Stimmen zum Breitensport-Lockdown

Kein Mannschafts- und Vereinssport im November – das geht aus dem Beschluss der Ministerpräsidentenkonferenz hervor. Sportplatzwelt hat die ersten Reaktionen auf die neue Coronaverordnung zusammengefasst.

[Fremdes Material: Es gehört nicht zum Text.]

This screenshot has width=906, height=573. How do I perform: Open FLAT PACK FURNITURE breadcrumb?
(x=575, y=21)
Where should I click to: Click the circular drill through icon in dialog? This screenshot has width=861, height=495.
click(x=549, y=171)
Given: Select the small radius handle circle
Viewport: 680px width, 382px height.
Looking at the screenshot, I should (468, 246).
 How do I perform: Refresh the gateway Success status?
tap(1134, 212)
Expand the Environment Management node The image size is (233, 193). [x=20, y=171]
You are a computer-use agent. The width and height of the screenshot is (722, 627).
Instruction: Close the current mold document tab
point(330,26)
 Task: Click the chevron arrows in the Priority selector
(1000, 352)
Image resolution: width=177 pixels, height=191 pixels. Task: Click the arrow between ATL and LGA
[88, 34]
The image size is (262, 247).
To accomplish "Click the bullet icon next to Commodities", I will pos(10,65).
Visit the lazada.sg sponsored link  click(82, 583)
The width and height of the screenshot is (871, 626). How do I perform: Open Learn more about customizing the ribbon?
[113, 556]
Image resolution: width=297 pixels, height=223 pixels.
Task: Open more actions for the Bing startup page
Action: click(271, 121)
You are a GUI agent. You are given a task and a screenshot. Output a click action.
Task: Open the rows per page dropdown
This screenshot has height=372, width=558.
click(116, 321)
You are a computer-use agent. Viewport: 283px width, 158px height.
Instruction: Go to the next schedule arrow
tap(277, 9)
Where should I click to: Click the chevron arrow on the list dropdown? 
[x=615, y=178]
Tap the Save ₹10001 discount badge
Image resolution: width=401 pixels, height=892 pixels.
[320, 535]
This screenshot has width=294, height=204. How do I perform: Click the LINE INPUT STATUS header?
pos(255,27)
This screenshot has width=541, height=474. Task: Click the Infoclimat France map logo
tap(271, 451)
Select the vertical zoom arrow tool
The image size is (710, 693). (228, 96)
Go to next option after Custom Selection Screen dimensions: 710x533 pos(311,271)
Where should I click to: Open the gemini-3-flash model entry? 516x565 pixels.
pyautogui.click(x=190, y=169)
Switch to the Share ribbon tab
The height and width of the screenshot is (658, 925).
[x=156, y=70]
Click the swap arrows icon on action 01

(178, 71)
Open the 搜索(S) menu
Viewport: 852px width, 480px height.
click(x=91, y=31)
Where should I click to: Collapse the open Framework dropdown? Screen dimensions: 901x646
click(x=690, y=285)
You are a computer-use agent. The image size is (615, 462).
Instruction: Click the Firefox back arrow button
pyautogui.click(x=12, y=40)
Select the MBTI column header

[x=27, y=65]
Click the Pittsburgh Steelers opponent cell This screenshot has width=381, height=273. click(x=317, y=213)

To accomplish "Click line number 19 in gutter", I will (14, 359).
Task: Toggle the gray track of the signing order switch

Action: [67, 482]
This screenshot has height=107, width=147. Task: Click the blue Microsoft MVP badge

Der Beschluss der Ministerpräsidentenkonferenz am vergangenen Mittwoch hat deutlich spürbare Auswirkungen auf den Amateur- und Breitensport. Sämtliche Sportstätten müssen im November geschlossen bleiben. Lediglich der Individualsport im Freien allein, zu zweit bzw. mit maximal einem weiteren Haushalt bleibt erlaubt. Der Amateur- und Breitensport, der sich gerade erst von den Auswirkungen des ersten Lockdowns im Frühjahr erholt zu haben schien, wird somit erneut auf eine harte Probe gestellt.

Die Stimmen zu den verschärften Maßnahmen fallen dabei allesamt ähnlich aus: Während die Maßnahmen zwar solidarisch mitgetragen werden und auch entsprechend umgesetzt werden sollen, bangen viele Landessportbünde um die Liquidität ihrer Mitglieder und monieren zeitgleich, dass gerade hinsichtlich der nach wie vor – zwar ohne Zuschauer – genehmigten Profisportveranstaltungen mit zweierlei Maß gemessen werde.

Im Folgenden hat Sportplatzwelt die wichtigsten Stimmen zum Beschluss des Bundes zusammengefasst.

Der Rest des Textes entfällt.